Only the lines that hold "Save" should be in the answer, each copied from the data below.

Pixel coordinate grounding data
= = = =

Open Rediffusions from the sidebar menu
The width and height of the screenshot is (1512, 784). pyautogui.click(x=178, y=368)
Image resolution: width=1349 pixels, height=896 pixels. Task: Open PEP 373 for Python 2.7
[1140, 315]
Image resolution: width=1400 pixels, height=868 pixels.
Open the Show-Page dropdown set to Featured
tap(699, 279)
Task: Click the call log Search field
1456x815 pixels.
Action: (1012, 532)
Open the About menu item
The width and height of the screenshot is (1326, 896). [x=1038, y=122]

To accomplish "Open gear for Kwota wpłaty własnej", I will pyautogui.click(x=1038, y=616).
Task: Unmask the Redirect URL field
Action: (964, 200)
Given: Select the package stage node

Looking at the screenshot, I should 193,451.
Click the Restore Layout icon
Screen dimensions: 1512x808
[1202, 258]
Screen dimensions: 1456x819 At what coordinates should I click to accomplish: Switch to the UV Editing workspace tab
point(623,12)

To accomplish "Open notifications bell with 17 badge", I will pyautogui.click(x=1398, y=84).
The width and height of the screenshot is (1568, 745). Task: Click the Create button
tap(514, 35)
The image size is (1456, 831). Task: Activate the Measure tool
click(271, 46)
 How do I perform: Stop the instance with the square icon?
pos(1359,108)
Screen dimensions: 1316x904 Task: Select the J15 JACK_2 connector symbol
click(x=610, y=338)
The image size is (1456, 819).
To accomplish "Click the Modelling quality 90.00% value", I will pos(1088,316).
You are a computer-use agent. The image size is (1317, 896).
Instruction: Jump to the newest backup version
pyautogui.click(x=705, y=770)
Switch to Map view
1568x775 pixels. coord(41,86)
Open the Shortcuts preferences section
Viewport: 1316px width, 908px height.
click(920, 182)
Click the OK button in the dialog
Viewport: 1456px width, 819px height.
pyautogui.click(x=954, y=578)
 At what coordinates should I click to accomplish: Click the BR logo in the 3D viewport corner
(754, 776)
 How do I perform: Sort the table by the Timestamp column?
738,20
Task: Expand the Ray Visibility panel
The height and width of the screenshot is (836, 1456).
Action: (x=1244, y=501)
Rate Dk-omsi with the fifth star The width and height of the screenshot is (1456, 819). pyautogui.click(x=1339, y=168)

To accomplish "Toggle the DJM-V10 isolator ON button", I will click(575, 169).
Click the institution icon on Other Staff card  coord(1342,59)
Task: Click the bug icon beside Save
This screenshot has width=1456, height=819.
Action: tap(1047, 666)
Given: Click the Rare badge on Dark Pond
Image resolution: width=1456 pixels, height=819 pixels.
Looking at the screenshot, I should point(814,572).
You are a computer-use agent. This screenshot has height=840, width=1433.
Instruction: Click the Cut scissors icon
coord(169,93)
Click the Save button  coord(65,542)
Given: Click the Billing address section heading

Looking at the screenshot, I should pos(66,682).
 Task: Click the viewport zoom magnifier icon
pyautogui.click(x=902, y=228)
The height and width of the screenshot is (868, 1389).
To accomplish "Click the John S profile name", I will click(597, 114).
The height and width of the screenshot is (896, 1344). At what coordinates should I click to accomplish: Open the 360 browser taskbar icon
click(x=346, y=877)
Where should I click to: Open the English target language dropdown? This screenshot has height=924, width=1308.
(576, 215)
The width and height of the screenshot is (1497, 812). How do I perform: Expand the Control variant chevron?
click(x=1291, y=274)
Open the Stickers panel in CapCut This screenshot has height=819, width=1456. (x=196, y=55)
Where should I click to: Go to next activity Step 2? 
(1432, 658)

= = = =

## EXERCISE RESPONSE
Task: Click the bug icon beside Save
Click the Save button  coord(65,542)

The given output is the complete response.